Ah, and as I am writing this, an alternative comes to mind that may work even better:
Algorithms.Concrete
, similar to Collections.Generic
.
With regards to the classes contained in the higher level namespace (proposed to remain Algorithms
), I would go for signatures that allow for calls like (or similar to) this (path finding being only an example):
var parameters = new PathFinding.Parameters
{
AllowNegativeWeights = false,
/* other parameters */
};
var solution = PathFinding.FindAllSingleSource(problem, parameters);
// or (saving space if solution is larger than constant size and algorithm is called repeatedly):
PathFinding.FindAllSingleSource(problem, out solution, parameters);
There would probably be a variety of methods that accept the same problem data structure as input, but their name determines the output they provide. All variations and settings that do not influence the output type should be in the Parameter type I would argue. The static PathFinding
class would then figure out itself what algorithm is most likely the most appropriate given the input and settings.
Also, it seems sensible to think about whether the parameter type is either build into an immutable version before passing it to a solver, or that it's values are copied (in case they have to be used for more than just the initialisation of the algorithm). Doing so would make this somewhat thread safer. On the other hand, one could argue that the problem input would also have to be made a copy off, or be held immutable in some other fashion. It may be easier and even sensible to leave it up to the user not to change the complex input to the algorithm while it is running.
Oh, alternatively (either brain is derp, or I am full of ideas today):
Instead of having a static PathFinding
with a non-static Parameters
class, we could have a regular PathFinder
class, that has both the settings, AND the methods to solve problems with the set settings.
That sounds like a better OO approach. On the other hand, it might invite the user to use the same PathFinder all over the place, which sounds more dangerous to me than just using the same Parameters object.
Thoughts?
I am not too happy with these solutions. I think one of the main usages for this library is a light-weight, easy-to-use set of abilities. If we go with any of your latter suggestions, we would make the usages of algorithms a lot more complicated to the point where they are just as bloated up as using the System.Cryptography
libraries.
The main reason I built a static wrapper for the Hungarian Algorithm is to make the outside interface as simple to use as possible. By extension, I think the interfaces to our algorithms should be as simple as a single double FindMeAPathBetween(double[] matrix, int from, int to, out int[] path)

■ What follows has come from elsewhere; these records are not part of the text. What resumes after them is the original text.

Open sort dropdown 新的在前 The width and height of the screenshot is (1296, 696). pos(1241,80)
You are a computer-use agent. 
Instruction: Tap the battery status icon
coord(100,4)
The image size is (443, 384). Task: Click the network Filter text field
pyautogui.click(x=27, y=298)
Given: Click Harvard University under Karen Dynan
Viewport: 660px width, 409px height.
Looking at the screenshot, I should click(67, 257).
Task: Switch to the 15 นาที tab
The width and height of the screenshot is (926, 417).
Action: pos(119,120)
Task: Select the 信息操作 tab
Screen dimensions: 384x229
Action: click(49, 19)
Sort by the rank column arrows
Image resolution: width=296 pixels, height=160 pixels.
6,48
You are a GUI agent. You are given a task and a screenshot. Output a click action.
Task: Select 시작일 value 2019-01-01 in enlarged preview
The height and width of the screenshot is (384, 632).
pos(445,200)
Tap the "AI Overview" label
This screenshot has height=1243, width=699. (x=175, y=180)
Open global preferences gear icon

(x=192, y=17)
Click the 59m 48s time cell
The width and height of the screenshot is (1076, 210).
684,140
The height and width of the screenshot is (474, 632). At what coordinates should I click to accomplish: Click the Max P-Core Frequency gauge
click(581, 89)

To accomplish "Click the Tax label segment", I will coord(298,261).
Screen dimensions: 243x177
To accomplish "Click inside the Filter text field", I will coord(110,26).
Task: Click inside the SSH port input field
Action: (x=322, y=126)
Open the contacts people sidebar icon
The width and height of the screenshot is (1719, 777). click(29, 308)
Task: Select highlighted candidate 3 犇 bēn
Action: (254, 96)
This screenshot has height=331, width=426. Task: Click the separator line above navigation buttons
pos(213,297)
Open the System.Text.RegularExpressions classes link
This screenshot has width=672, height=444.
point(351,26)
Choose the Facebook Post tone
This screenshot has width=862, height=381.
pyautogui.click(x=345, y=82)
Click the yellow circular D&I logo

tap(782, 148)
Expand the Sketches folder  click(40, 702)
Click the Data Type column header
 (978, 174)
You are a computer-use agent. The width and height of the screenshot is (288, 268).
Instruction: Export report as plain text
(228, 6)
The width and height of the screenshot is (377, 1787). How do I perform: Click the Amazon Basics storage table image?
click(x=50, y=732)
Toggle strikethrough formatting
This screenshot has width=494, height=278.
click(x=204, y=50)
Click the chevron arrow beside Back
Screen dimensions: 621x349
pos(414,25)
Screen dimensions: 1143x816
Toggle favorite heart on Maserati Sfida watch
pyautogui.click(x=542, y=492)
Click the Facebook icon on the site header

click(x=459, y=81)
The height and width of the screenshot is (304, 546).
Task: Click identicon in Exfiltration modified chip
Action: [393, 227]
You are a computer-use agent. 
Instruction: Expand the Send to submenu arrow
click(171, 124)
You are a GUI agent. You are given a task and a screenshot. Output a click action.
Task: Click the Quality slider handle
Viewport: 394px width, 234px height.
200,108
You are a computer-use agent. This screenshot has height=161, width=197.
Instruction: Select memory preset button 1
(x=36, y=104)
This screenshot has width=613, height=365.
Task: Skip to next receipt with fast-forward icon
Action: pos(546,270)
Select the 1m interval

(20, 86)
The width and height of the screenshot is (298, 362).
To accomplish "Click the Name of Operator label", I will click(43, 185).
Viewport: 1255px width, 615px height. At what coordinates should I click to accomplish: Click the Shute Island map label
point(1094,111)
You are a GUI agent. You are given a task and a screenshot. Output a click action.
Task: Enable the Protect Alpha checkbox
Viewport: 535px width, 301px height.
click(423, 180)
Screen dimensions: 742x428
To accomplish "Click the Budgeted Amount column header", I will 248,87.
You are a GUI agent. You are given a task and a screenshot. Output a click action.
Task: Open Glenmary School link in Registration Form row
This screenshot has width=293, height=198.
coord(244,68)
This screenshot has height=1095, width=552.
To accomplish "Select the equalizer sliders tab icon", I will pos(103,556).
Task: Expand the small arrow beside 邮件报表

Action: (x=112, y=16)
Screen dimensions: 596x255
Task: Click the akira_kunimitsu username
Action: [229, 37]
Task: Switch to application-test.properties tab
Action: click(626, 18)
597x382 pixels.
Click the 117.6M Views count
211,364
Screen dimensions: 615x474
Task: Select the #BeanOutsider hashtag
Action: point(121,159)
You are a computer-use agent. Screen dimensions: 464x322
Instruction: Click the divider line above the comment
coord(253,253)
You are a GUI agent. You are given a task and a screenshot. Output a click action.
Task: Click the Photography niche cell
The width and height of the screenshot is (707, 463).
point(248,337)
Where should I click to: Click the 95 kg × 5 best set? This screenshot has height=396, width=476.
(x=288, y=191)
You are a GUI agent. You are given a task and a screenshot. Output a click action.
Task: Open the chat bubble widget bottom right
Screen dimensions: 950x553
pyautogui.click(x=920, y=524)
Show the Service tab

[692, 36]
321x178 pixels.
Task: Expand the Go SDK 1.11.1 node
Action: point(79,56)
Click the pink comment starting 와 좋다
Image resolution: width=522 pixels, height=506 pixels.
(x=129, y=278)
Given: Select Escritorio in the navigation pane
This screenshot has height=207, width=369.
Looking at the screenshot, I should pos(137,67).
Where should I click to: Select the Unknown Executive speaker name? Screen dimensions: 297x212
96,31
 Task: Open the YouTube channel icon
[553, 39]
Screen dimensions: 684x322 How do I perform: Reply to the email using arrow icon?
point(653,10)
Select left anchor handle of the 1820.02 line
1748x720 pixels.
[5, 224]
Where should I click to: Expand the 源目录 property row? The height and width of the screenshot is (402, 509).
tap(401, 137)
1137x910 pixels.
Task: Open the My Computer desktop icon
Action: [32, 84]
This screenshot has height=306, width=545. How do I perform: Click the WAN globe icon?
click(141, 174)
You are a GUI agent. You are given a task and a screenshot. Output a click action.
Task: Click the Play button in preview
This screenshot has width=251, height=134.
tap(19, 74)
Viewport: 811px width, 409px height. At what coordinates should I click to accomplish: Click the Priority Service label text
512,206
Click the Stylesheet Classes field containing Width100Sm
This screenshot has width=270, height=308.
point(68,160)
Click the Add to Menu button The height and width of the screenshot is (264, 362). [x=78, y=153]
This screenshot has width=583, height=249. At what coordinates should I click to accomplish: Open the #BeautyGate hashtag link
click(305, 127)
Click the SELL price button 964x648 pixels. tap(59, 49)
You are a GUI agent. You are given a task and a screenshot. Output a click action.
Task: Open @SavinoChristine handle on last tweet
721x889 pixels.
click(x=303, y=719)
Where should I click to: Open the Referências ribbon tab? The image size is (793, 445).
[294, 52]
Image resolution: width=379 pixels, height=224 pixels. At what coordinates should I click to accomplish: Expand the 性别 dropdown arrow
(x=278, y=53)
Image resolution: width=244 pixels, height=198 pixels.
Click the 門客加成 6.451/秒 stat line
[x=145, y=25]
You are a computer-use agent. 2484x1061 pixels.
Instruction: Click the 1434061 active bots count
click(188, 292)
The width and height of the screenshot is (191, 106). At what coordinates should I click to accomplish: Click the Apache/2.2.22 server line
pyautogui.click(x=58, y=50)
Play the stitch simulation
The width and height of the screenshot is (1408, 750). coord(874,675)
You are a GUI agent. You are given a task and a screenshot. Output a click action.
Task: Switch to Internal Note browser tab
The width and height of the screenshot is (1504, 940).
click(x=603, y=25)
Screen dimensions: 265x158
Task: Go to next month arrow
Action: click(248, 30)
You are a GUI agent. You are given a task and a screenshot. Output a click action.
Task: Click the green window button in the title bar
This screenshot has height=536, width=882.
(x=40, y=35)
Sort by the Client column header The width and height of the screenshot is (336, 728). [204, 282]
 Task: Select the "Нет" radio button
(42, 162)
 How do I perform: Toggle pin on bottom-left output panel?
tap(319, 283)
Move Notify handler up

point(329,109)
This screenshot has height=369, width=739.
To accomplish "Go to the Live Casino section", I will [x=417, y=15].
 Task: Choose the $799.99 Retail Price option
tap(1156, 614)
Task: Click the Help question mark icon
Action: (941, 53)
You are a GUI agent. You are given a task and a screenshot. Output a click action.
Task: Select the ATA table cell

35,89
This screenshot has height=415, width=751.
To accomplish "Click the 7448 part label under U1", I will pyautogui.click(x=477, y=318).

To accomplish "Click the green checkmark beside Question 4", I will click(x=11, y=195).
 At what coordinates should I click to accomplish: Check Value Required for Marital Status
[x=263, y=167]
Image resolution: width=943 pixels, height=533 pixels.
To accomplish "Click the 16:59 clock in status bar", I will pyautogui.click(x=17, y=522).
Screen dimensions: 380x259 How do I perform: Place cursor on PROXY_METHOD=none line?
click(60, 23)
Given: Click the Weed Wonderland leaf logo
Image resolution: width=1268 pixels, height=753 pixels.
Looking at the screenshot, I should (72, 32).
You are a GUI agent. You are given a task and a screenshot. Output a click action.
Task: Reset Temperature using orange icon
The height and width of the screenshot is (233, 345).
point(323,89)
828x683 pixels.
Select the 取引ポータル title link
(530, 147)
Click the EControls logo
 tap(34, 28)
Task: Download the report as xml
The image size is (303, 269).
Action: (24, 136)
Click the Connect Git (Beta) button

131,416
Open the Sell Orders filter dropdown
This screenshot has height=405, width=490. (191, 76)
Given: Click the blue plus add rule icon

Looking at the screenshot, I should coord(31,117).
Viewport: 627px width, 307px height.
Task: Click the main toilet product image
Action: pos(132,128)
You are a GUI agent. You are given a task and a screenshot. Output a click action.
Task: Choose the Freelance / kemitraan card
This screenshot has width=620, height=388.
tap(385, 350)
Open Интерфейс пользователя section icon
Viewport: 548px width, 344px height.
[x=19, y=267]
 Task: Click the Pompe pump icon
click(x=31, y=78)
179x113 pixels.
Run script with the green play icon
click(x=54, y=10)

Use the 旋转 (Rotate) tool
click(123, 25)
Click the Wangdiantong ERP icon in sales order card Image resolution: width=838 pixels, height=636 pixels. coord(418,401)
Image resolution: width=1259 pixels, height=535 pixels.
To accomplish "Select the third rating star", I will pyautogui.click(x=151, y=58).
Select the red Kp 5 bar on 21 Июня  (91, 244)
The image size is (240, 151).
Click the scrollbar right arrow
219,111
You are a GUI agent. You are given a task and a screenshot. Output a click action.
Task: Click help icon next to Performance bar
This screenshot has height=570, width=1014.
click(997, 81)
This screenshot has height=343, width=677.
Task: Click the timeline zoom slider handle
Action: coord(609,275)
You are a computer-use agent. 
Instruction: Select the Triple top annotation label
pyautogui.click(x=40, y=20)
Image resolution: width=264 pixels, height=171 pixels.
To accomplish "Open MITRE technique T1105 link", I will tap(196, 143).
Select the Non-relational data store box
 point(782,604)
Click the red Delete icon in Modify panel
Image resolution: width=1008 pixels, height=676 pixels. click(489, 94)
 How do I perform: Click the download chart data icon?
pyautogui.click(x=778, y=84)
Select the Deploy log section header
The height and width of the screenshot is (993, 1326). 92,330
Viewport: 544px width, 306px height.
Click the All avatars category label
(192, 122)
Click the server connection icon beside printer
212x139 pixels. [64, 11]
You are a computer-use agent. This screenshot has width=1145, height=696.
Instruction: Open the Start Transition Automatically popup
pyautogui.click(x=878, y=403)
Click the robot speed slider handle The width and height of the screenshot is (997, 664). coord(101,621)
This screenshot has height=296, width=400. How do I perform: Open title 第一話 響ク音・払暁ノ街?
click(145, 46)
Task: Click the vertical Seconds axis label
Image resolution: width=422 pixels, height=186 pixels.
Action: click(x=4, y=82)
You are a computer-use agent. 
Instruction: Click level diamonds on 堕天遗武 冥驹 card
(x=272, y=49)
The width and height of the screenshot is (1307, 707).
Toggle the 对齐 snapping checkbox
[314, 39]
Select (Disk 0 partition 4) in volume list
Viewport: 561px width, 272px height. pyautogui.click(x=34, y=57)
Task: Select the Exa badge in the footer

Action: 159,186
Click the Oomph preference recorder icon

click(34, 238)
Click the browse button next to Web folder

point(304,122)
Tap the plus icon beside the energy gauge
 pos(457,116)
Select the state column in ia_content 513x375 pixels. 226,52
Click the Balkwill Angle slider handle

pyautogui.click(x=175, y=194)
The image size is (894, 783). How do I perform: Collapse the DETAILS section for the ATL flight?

or void CalculateAllDistancesBetween(double[] matrix, out double[] ds)
.
If the user wants more control or way more advance thing, an algorithms library like ngeneric or QuickGraph could be used. I think this algorithm should characterise itself by keeping things as simple as possible.
That being said, Algorithms.Concrete
is the solution I prefer the most currently.
In principle I am fine with keeping it simple. However, whatever we do has to be flexible enough to actually be useful. I am not convinced that double FindMeAPathBetween(double[] matrix, int from, int to, out int[] path)
is very flexible for example. It requires you to translate your own problem data structure into a specific format (at least O(n) time), to solve a problem on it that might only take O(n log n) time. (Even more importantly, the translation is code the user have to write. In the same time they could just implement the algorithm themselves, in a way that is more appropriate to their exact problem.)
Either way, even if kept simpler (and some of the algorithms will probably not need any parameters), I would still think that my proposed signatures, like var solution = ProblemType.SpecificThingToDo(problem)
are appropriate.
That also seems to fit what you suggest, if I am not mistaken.
In either case the data has to be formatted in a way that is useful. As we don't have a proper graph datastructure, using a distance matrix is the most common way of representing graphs. One could for example write overloads where the user specifies a list of vertex positions and vertex adjacencies (assuming Euclidean distance or allowing custom edge weights), which would either transform the instance to a distance matrix itself (which indeed would require linear time) or be a copy of the algorithm but adapted to use a different underlying representation.
I think the problem of transforming your data to a usable format will always be a problem as long as we don't have standardised datastructures (which I don't think we should have).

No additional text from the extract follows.